Curtis then played the audio of the last ten seconds of the broadcast with Panthers broadcasters Doug Plagens and Bill Lindsay.
“Ten seconds left, 2-1 Panthers,” Plagens said. “A dream 30 years in the making is real. The Florida Panthers have won the Stanley Cup.” This was followed by Lindsay yelling, “Lord Stanley is coming hoooooome.”
“Stop it right there,” Curtis said. “First of all, Lord Stanley, if he was cryogenically frozen like Ted Williams, would never return to a place he never visited, which is Sunrise, Florida. There is more hockey in Sudan than there is in Southern Florida. It is obscene how these people all across radio, mostly Syracuse ‘johnnies’ that think someone else’s achievement is about them.
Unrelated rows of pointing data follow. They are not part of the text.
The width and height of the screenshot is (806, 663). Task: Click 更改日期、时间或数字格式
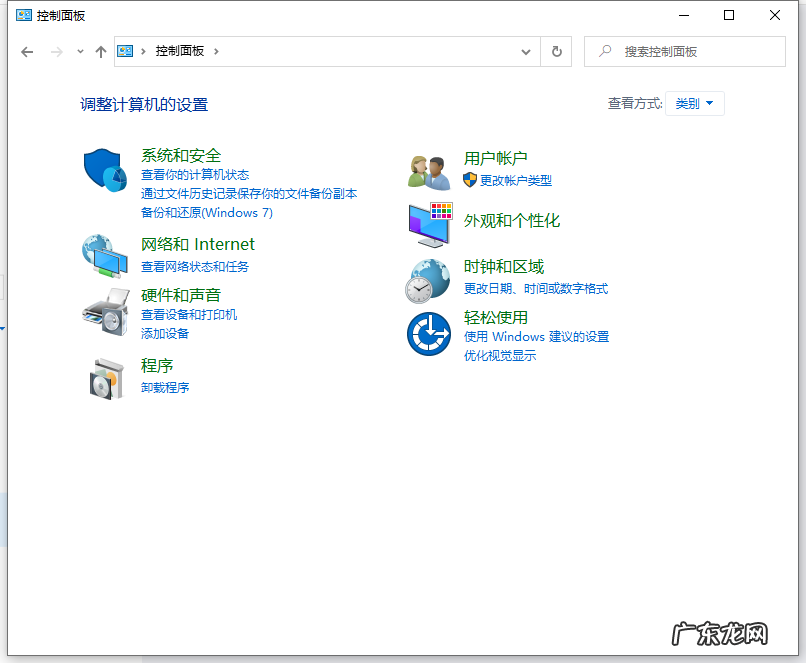coord(537,288)
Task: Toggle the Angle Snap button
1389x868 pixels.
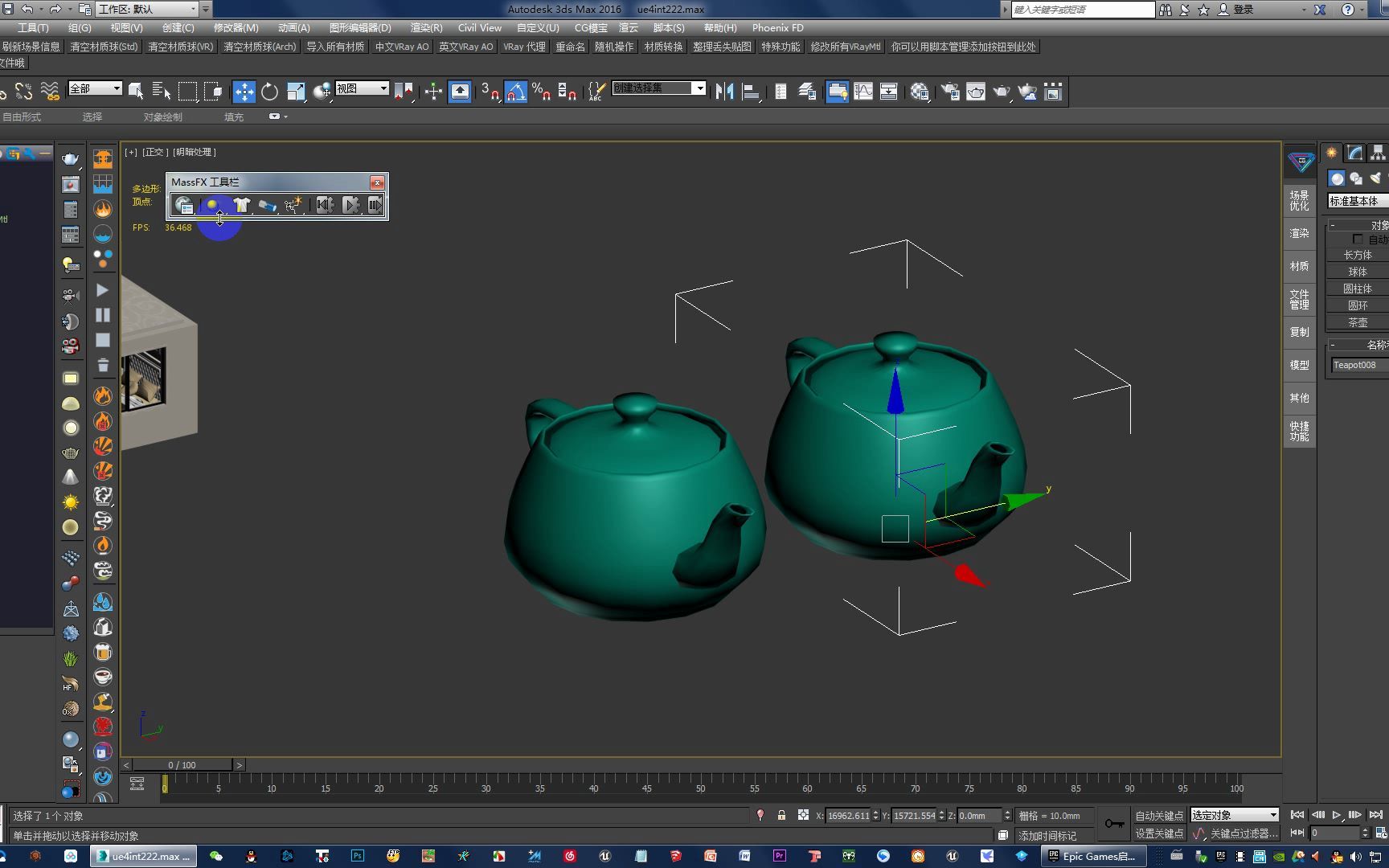Action: 516,92
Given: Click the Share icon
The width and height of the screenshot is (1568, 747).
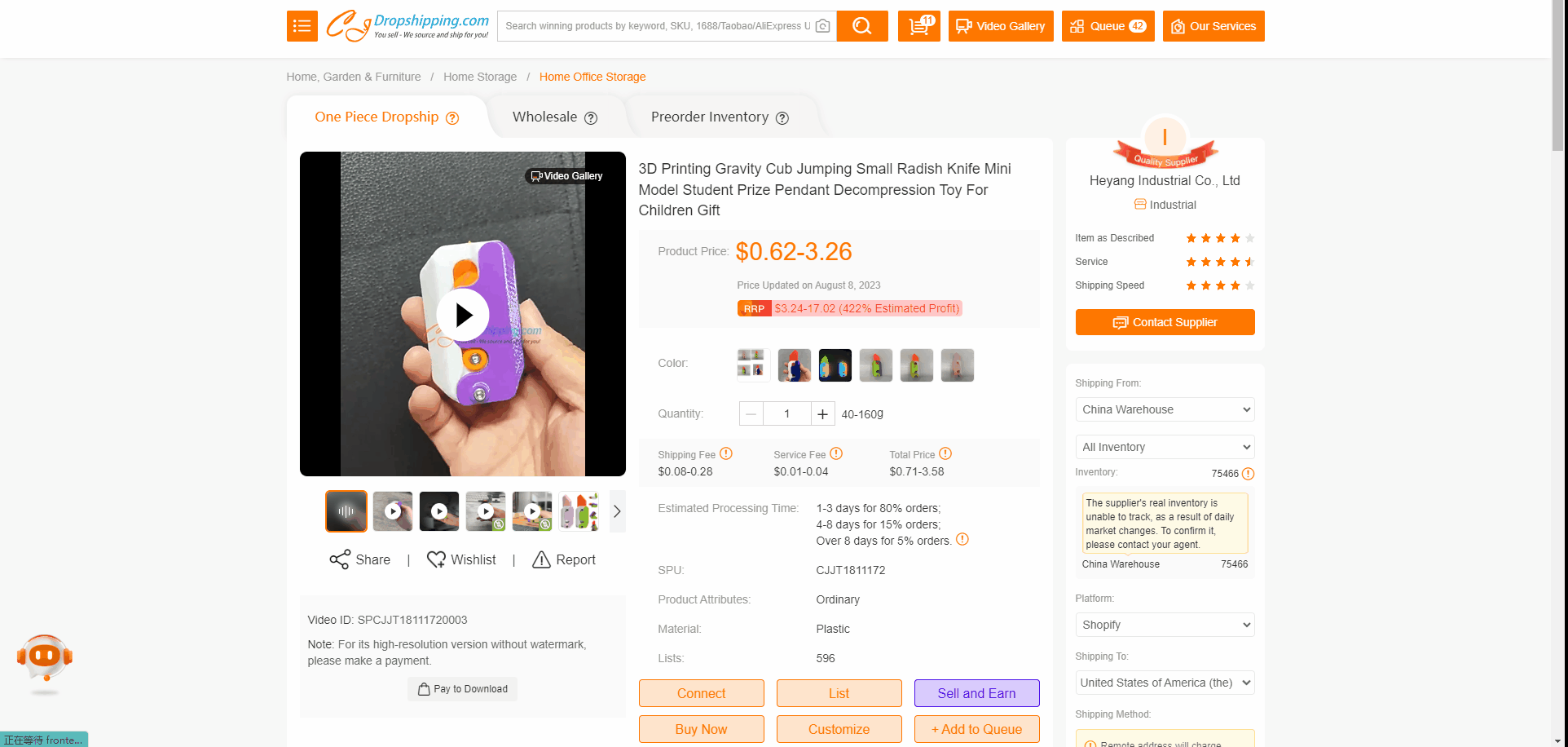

“You are the conduit to the audience to enjoy…Maybe there are a handful of people that grew up watching the Panthers. Yesterday meant a lot to them. Allow the call to stand for what you are celebrating don’t make the call about you.”
Then, Curtis really went in and started with a local announcer who does something similar to what he was describing the Panthers’ announcers did.
“Sean Grande does this all the effing time,” Curtis said. “He writes out soliloquies. Sean, you didn’t do anything, you’re just telling us what they did. It’s not about you, you dullards. Bill Lindsay screaming on Doug Plagens of course Syracuse master’s degree, that’s where you learn to talk like someone who sounds like someone you have never met in your life while they’re trying to be relatable.”
“He went to Newhouse, Curtis,” Hill chimed in.
“If you need to go to Newhouse to get a job, you’re not that good,” Curtis said.
Wiggins disagreed a bit with Curtis’ take saying, “I like a homer broadcaster who feels the emotion of getting into it. The color guy who played for the team who gets emotional when you win.”